Los tres actores, a gran nivel, declaman y cantan -espléndida voz de Muriel Sánchez- y como es habitual en la Compañía, especialmente cuando la dirige Eduardo Vasco, todo funciona como un reloj que, sin embargo, es capaz de conmover al espectador. La música en vivo, auque en esta ocasión no incluye instrumentos contemporáneos, vuelve a contribuir a la construcción de una atmósfera capaz de retrotraer al espectador a tiempos pasados: a una plaza a la que ha acudido a escuchar un cuento, una canción, un romance.

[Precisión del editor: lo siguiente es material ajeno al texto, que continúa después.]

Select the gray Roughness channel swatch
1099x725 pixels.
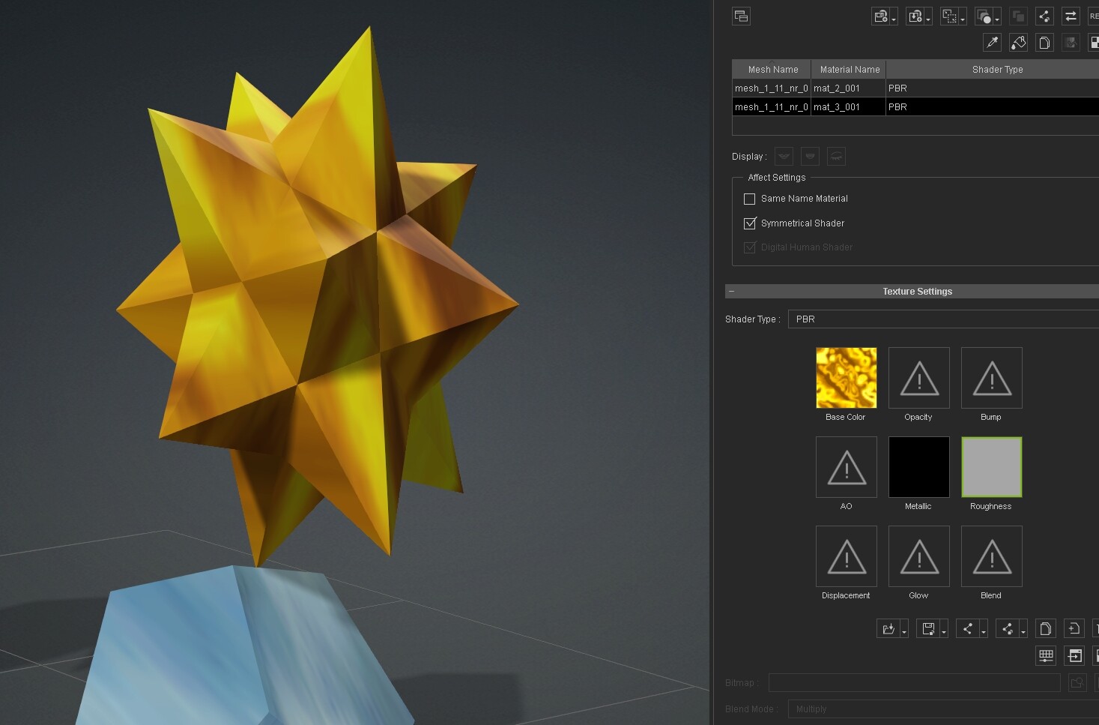coord(991,467)
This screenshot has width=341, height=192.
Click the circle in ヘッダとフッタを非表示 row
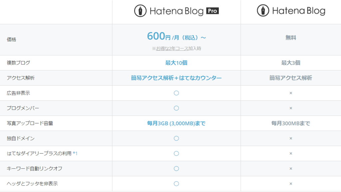pyautogui.click(x=176, y=184)
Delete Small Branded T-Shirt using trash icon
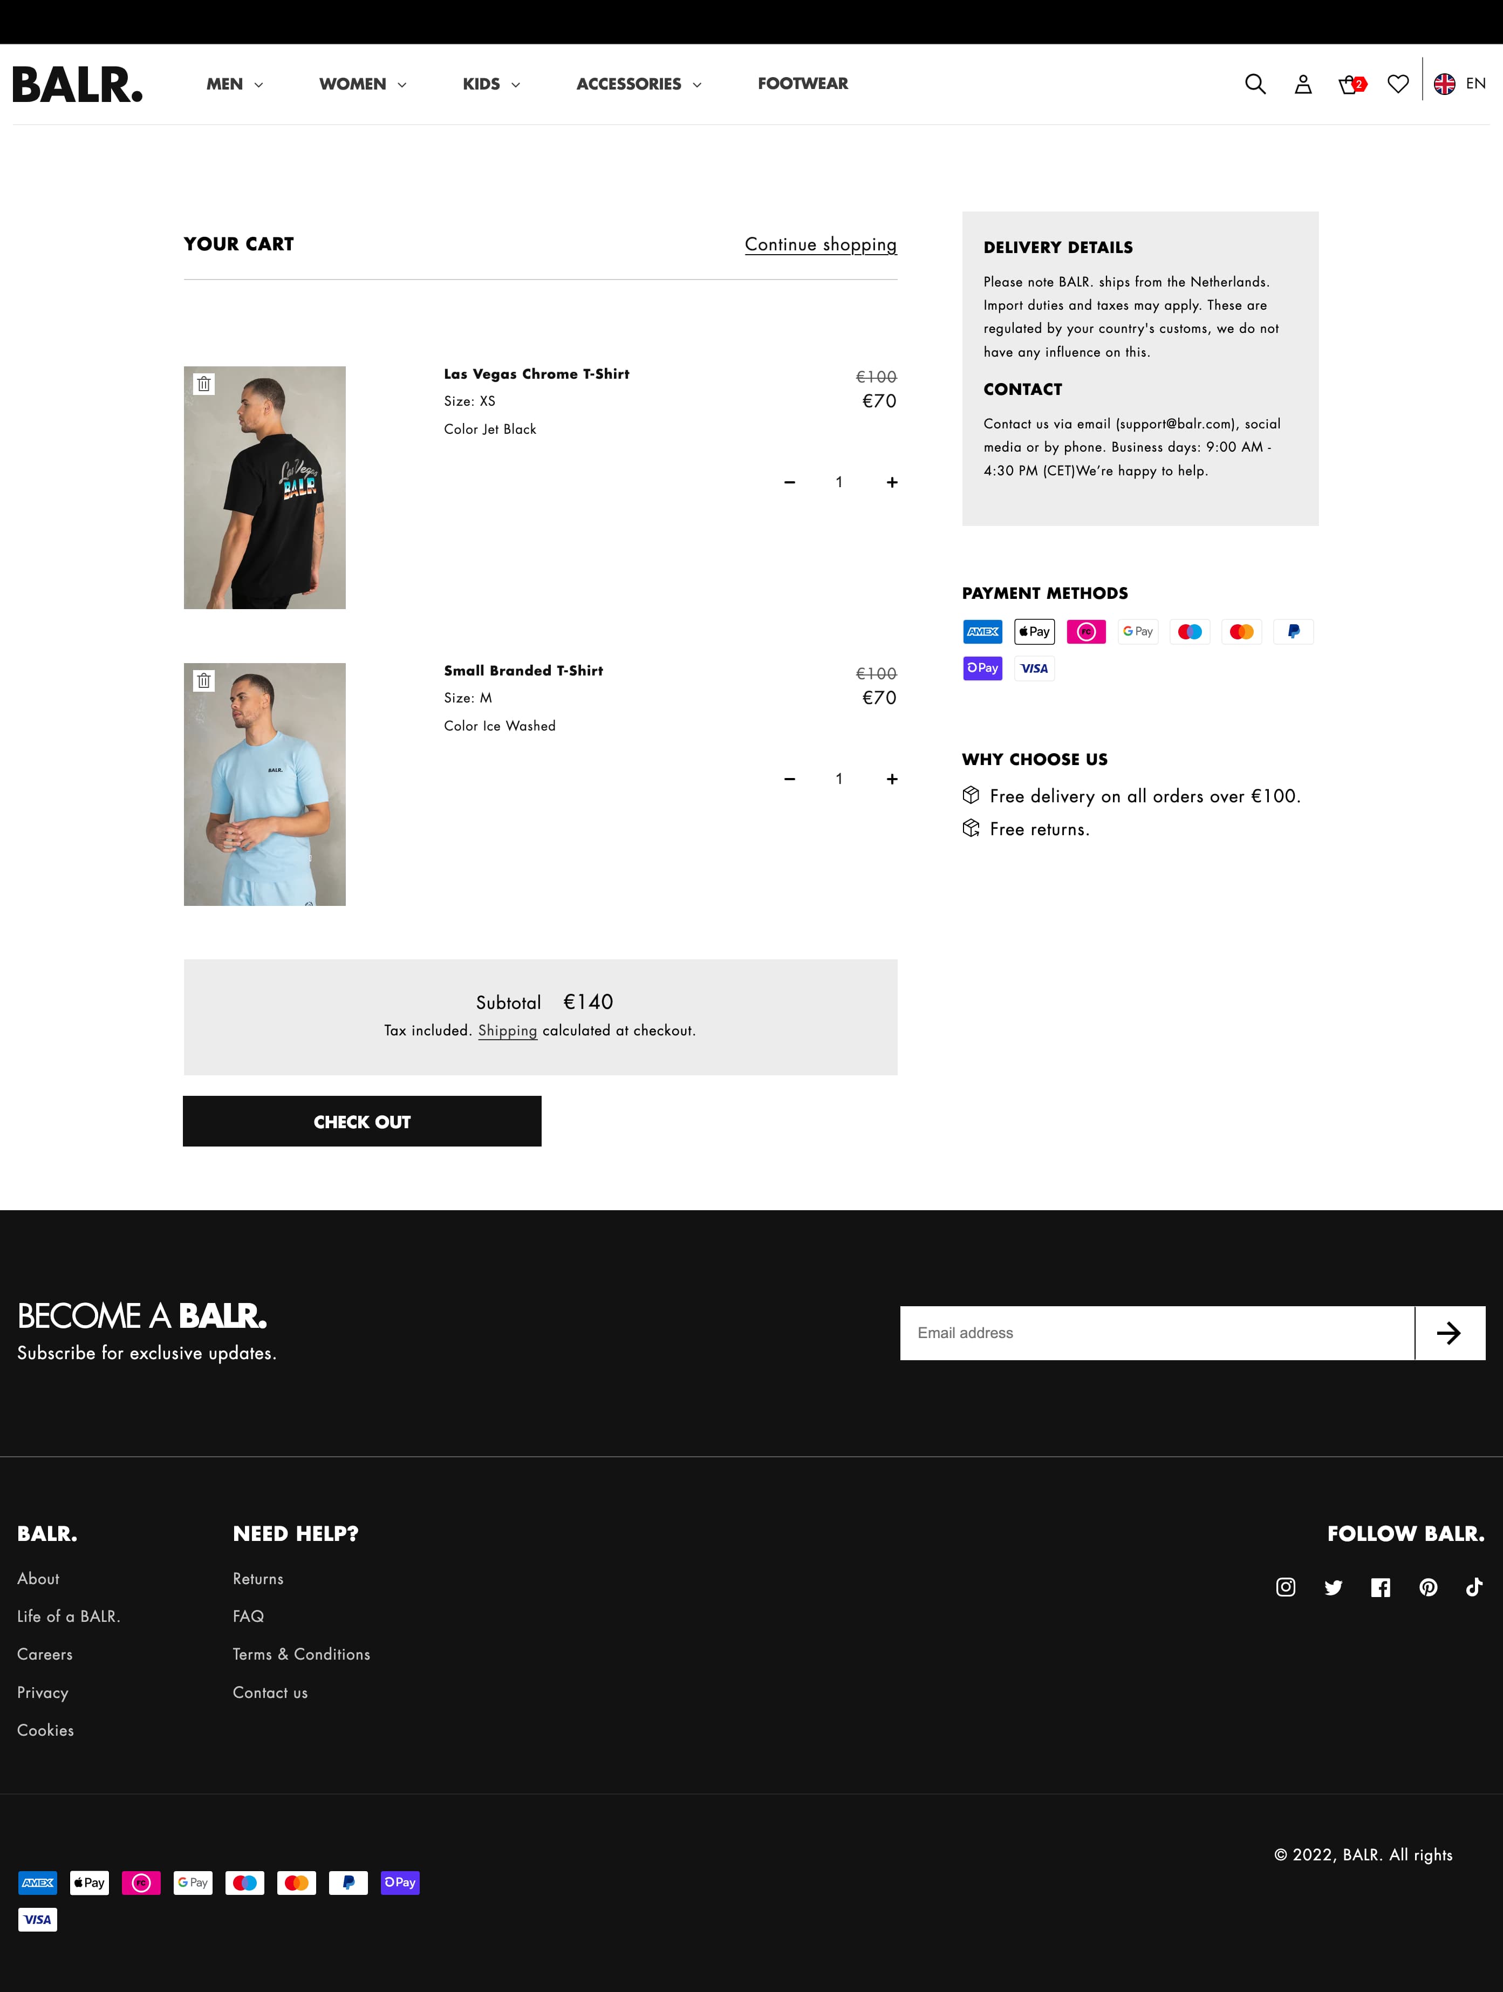The width and height of the screenshot is (1503, 1992). tap(204, 681)
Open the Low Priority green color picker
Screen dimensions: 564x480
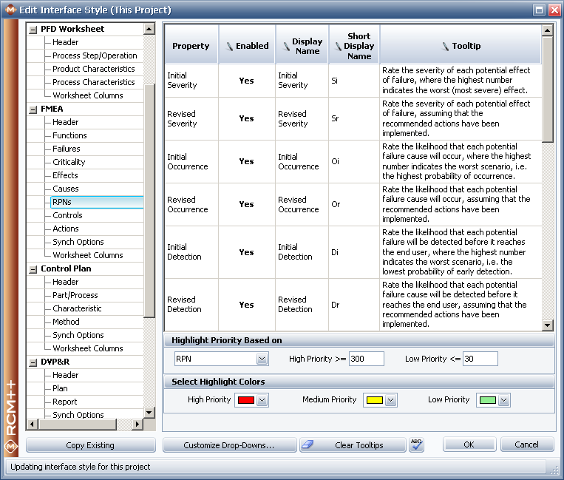click(503, 400)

Un consejo: cuando, al terminar la representación, se acerque el Arcángel al borde de la escena con mano enguantada, no levanten los brazos.

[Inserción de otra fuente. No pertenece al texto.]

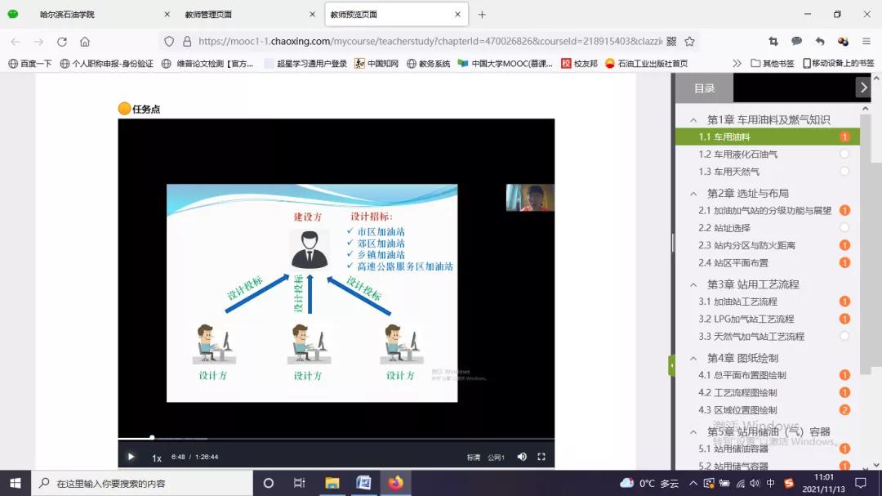Collapse the 第3章 站用工艺流程 chapter
The height and width of the screenshot is (496, 882).
[694, 284]
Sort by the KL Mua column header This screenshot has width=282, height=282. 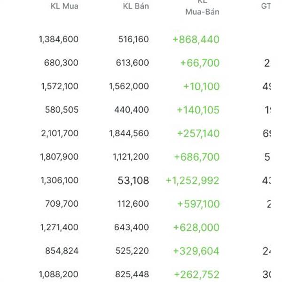[64, 6]
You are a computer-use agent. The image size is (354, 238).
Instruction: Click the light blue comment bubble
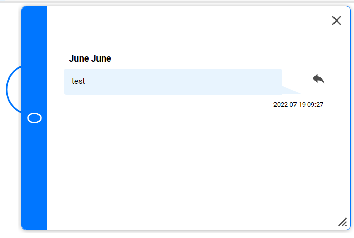click(173, 82)
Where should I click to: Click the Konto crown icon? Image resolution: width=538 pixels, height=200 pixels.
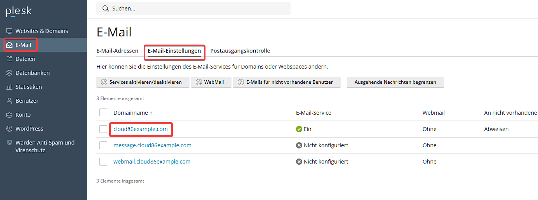pos(9,115)
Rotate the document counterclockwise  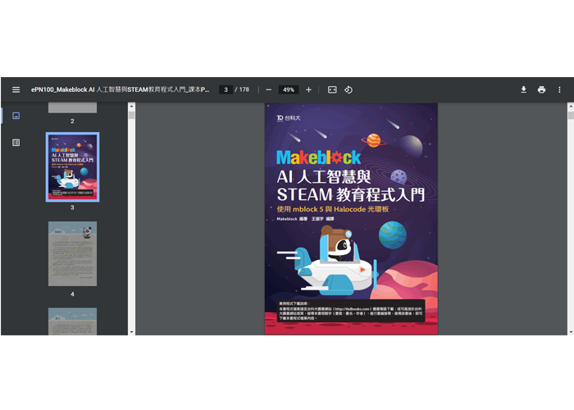(349, 89)
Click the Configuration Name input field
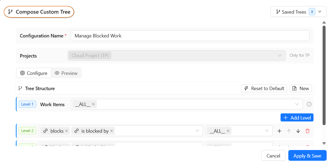 point(190,36)
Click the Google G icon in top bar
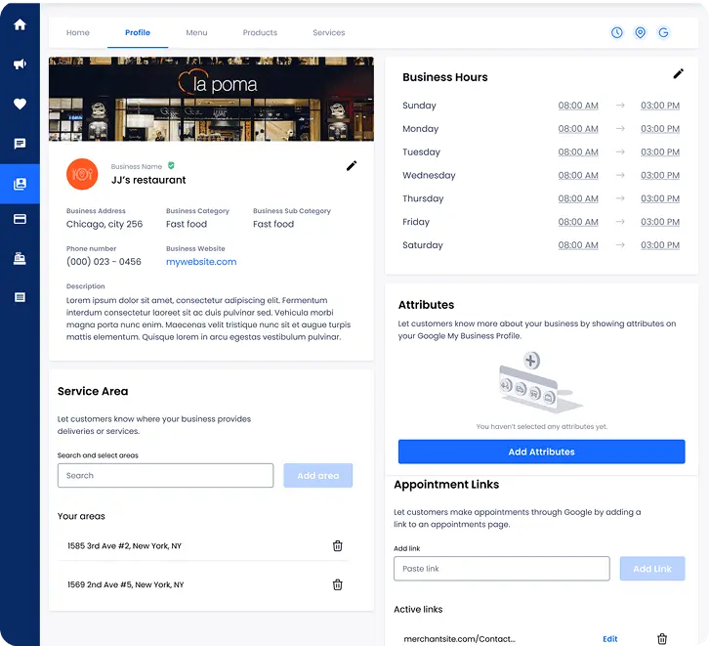709x646 pixels. (664, 32)
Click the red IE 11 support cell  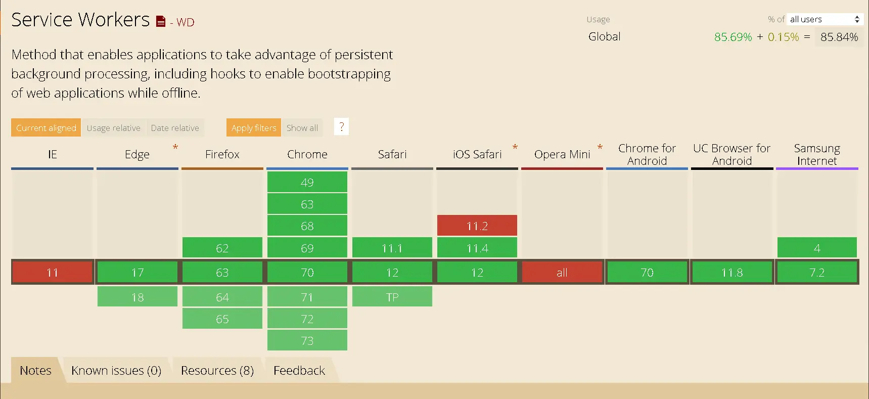[x=53, y=273]
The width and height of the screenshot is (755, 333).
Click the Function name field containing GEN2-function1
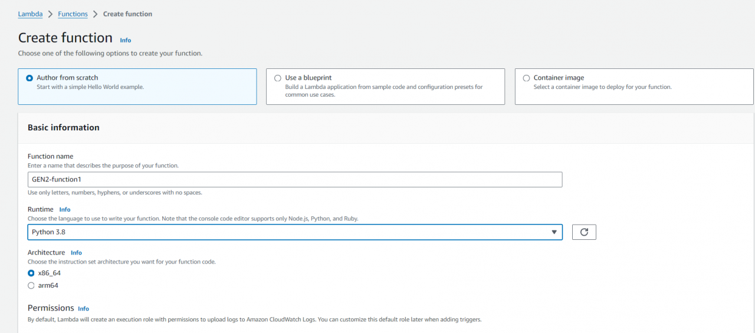[295, 180]
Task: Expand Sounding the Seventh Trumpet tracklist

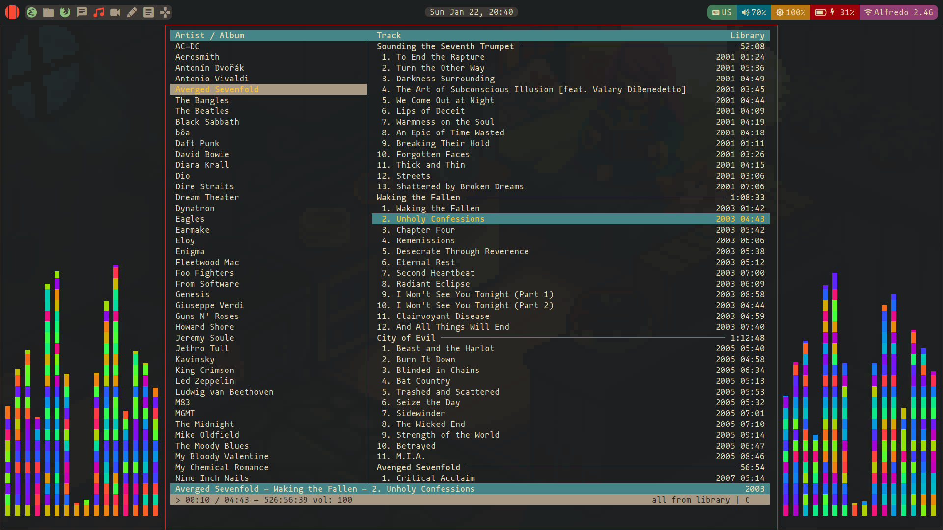Action: tap(445, 45)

LO MEJOR: El simbolismo de los cascos y tocados.

LO PEOR: Nada.

Pocos son nuestros personajes históricos que han podido traspasar fronteras y convertirse en mitos mundiales. Hernán Cortés es uno de ellos, Rodrigo Díaz de Vivar, el Cid, es otro. Y a ambos les ocurre algo parecido: de puertas para adentro reciben poca atención -¡no hay en la capital de España una estatua del hombre que le ganó un imperio!-. Del Cid ya no se acuerda nadie pues resulta ser un personaje muy poco correcto políticamente; tanto el Cid histórico como el literario encarnaron una serie de valores hoy trasnochados, más aún, molestos. Su imagen de matamoros, de señor de la guerra, le hace despreciable a ojos de muchos, pero valoraciones morales de este tipo -totalmente vanas- palidecen antre el extraordinario impacto cultural de su figura a lo largo de los siglos. No en vano, el Cantar de Mio Cid se considera la primera gran obra de nuestra literatura, y luego autores como Guillén de Castro o Lope de Vega o Tirso de Molina -y otros menores, y el francés Corneille y Anthony Mann- eligieron al de Vivar como motivo de sus creaciones.